## Study text
________________________

# agar.io (a new free multiplayer browser game)



## Were

Check this out yo http://agar.io/ , it's simple but fun and addictive.


----------



## uziq

i feel weird playing this


----------



## pocketbird

I like this. Thanks for sharing


----------



## kisarose

My blob got eaten so many times D: Idk how to feel about my little blob.


----------



## Strawbs

D: the big blobs seem so mean haha don't like this, but so addicting


----------



## meepie

I liked playing this with a team wish we could have teamSAS


----------



## Were

I'm glad you guys liked it, there are some ways to join the same server with your friends like this(i can't come to us servers though because of lag): 




You probably noticed people with skins too like country flags, if you use the nickname usa for example, you will have the american flag skin. there used to be an isis skin and a lot of people were using it(hopefully they were trolling) but it's removed now and ive read that nazi skin may be removed soon too. anyway here is a list of skins:


----------



## layitontheline

I've been addicted to this game for a couple weeks now. Though I get anxiety even on there. Like if I separate to eat someone and fail, I feel all embarrassed and lame. And I spend too much time creating usernames, so I've just been calling myself after what I eat. Watch out for sundriedtomato, she's killa.

________________________

## Information given

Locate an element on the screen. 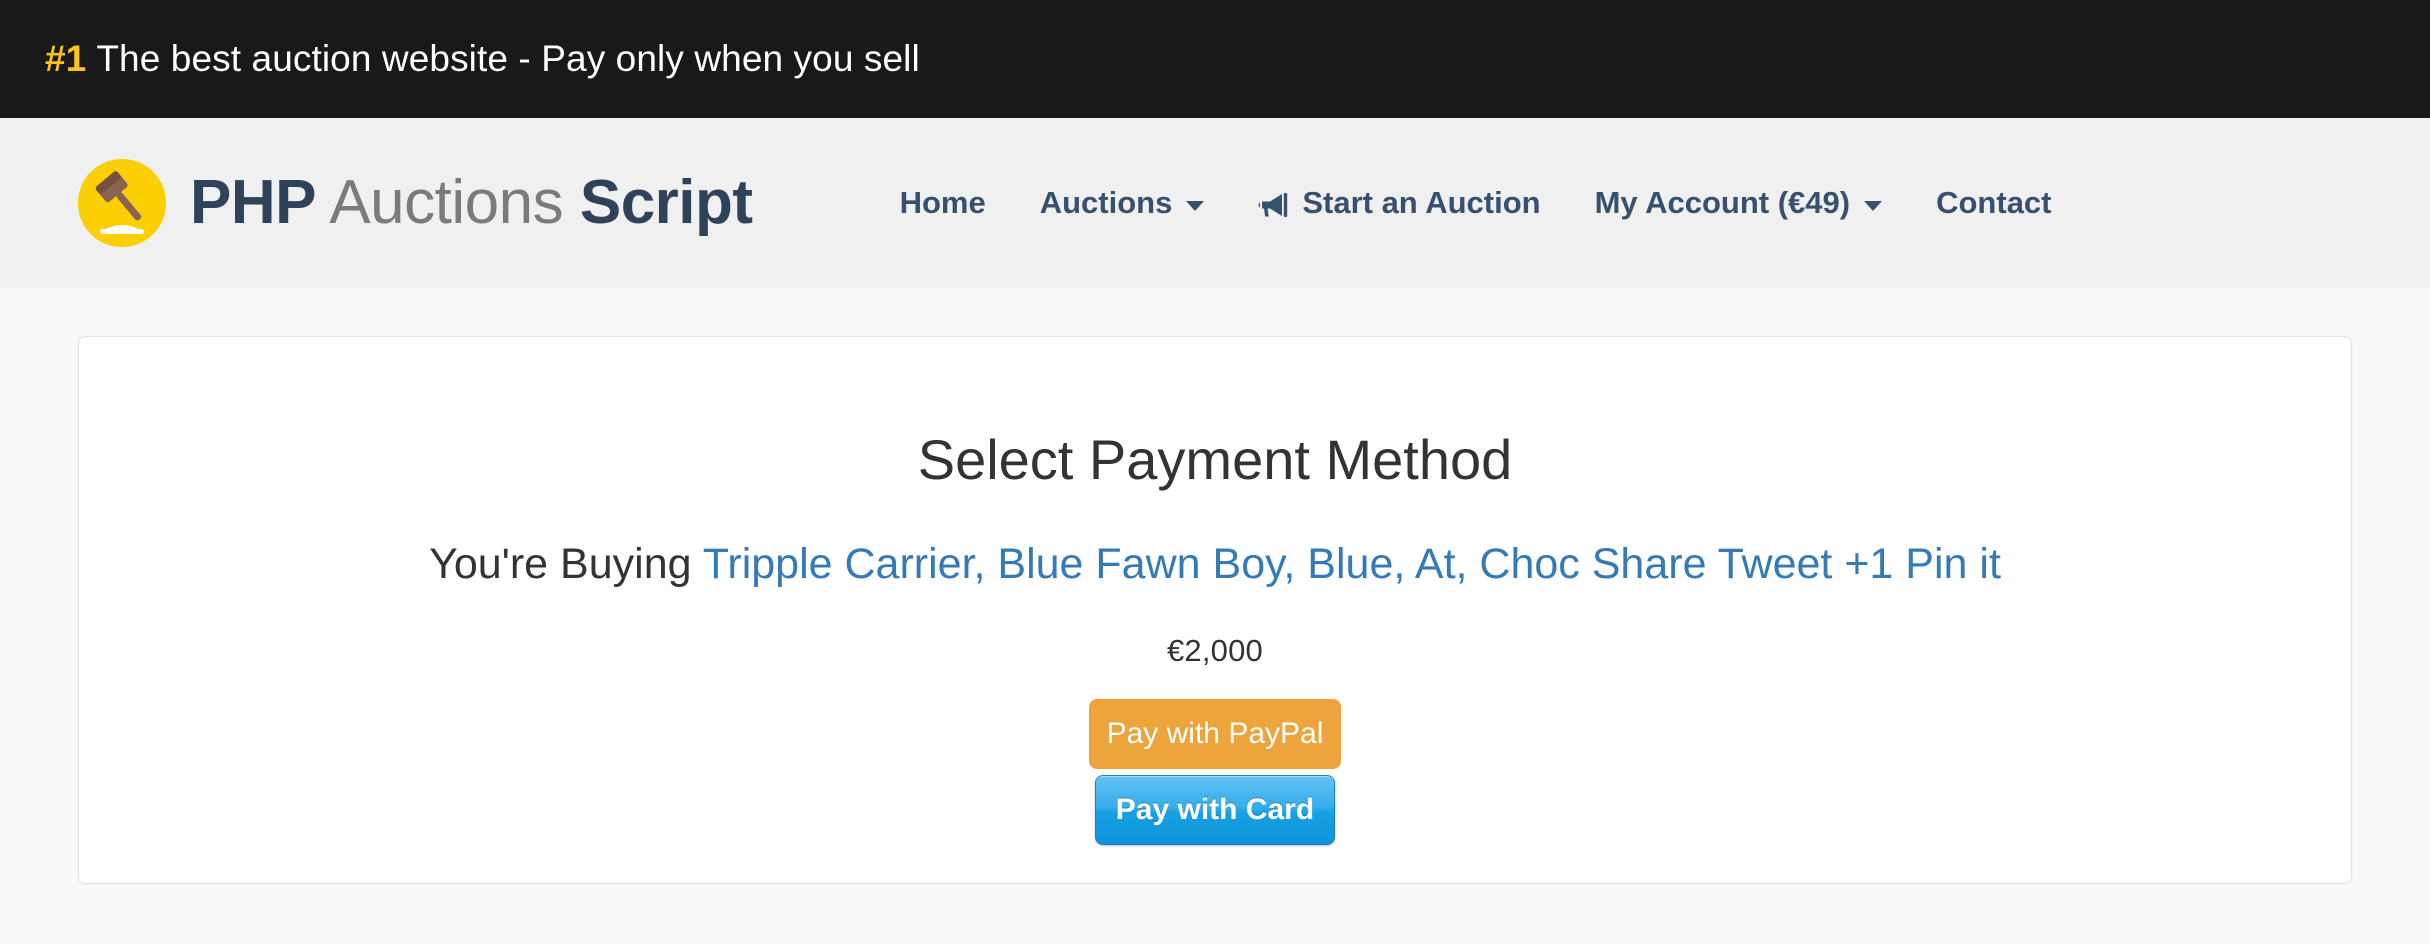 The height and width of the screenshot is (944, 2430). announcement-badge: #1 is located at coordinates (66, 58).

________________________

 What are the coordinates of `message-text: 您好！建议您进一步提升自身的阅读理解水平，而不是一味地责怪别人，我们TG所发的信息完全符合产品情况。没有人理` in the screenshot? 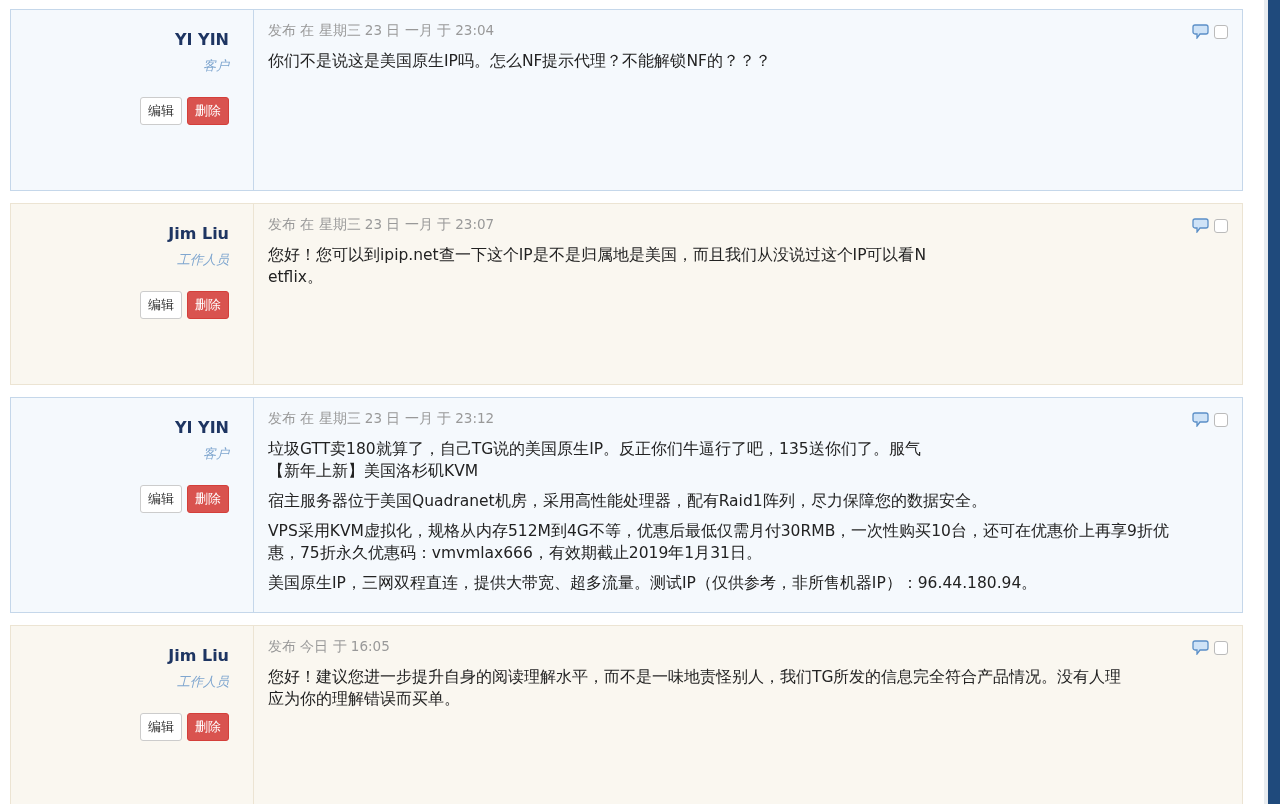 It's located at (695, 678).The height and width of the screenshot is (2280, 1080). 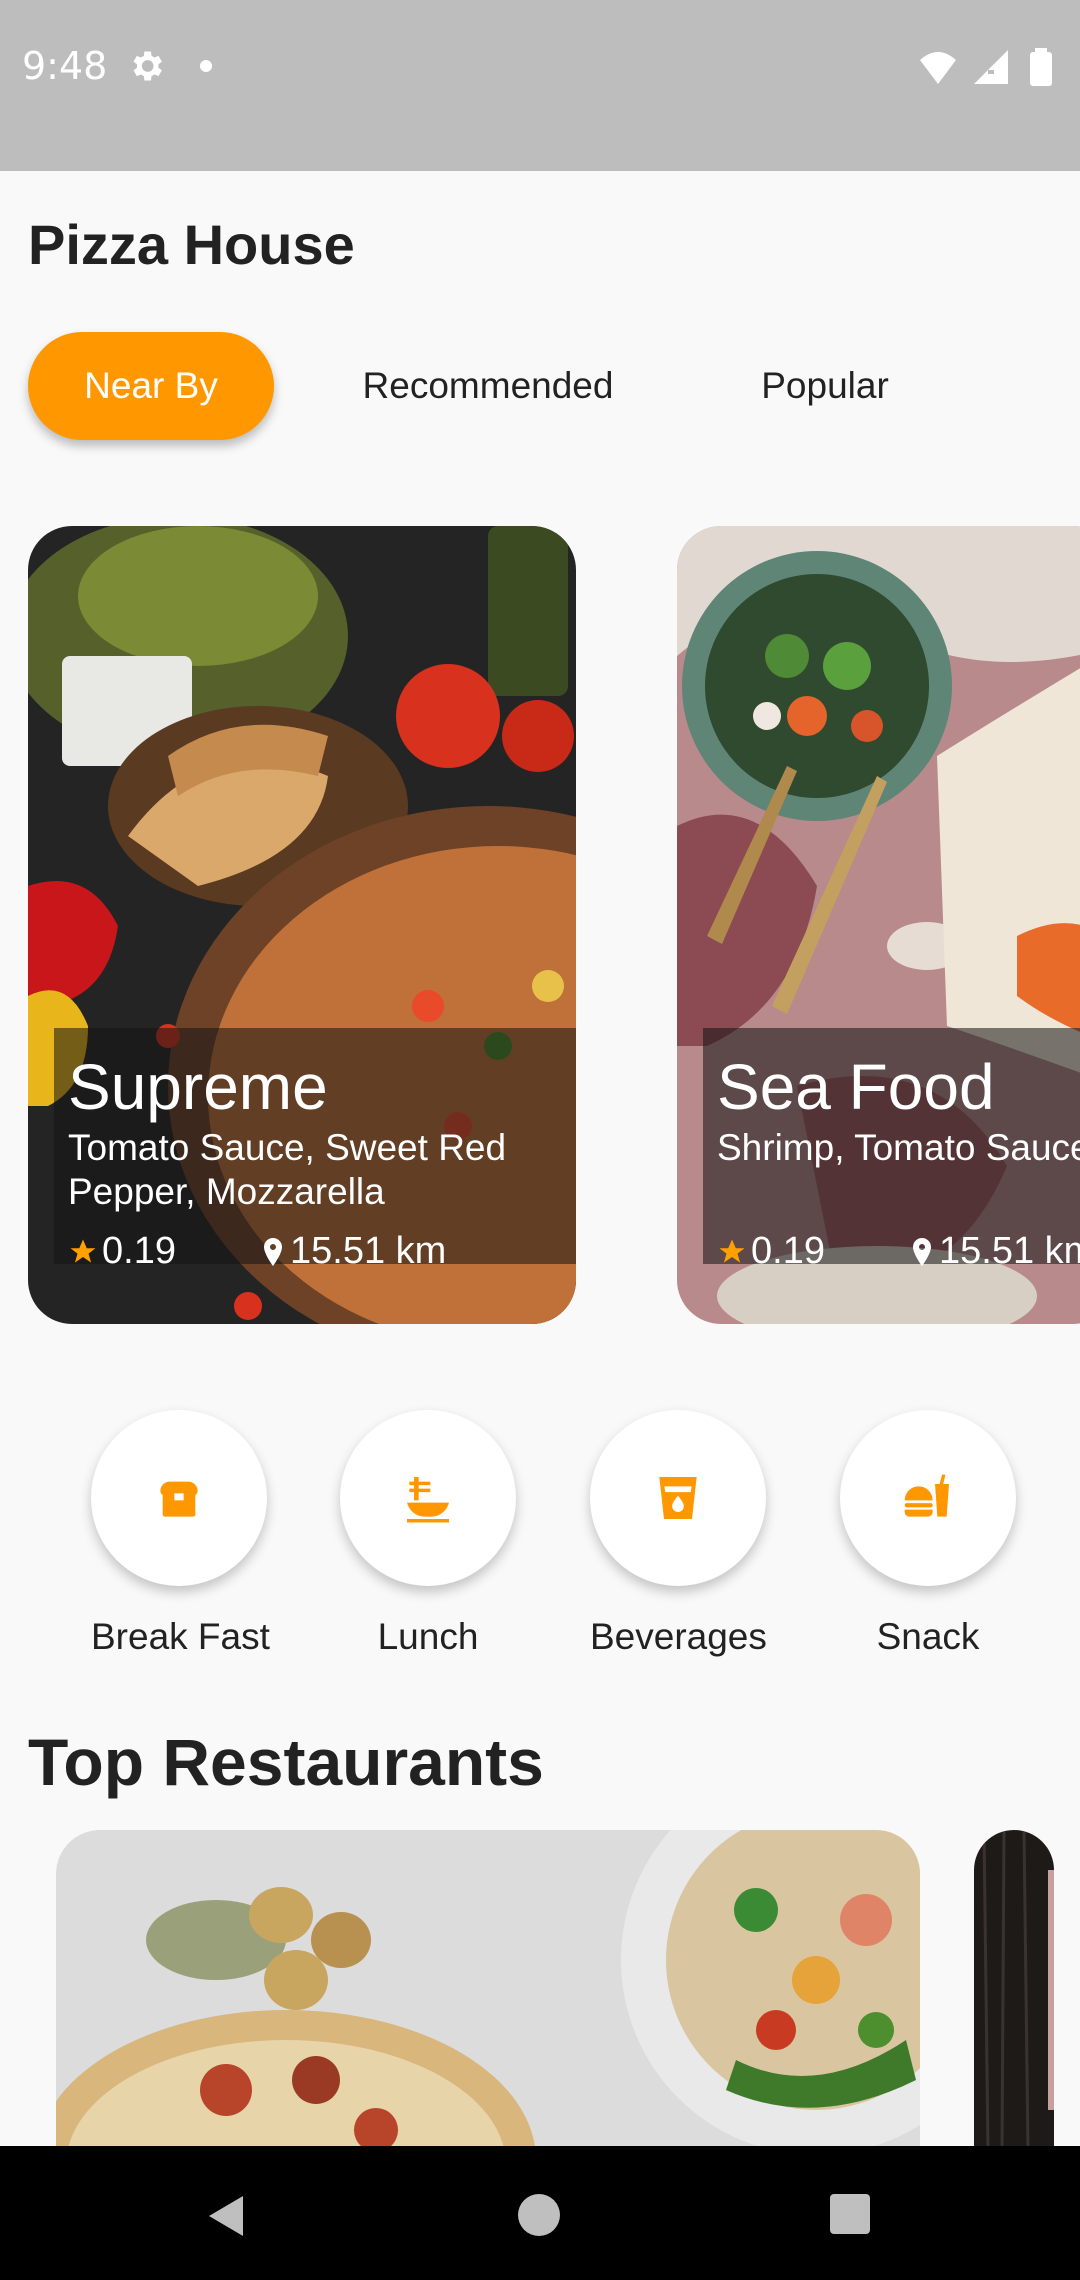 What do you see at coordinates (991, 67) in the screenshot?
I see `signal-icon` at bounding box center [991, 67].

________________________

## Instructions
(a) According to the agar.io forum thread, which nickname gives a player the American flag skin?
(b) Please extend the agar.io forum thread from where it stops.

## Replies
(a) usa

(b)
----------



## Mrs Salvatore

I got chased by a nazi!


----------



## strikeforceheroes3

Great! Thanks for sharing the information. That is very helpful for increasing my knowledge in this field. Strike Force Heroes 3, Happy Wheels 3


----------



## Raulz

Ahhhh this game. So many horrible memories of getting salty after being splitkilled from offscreen.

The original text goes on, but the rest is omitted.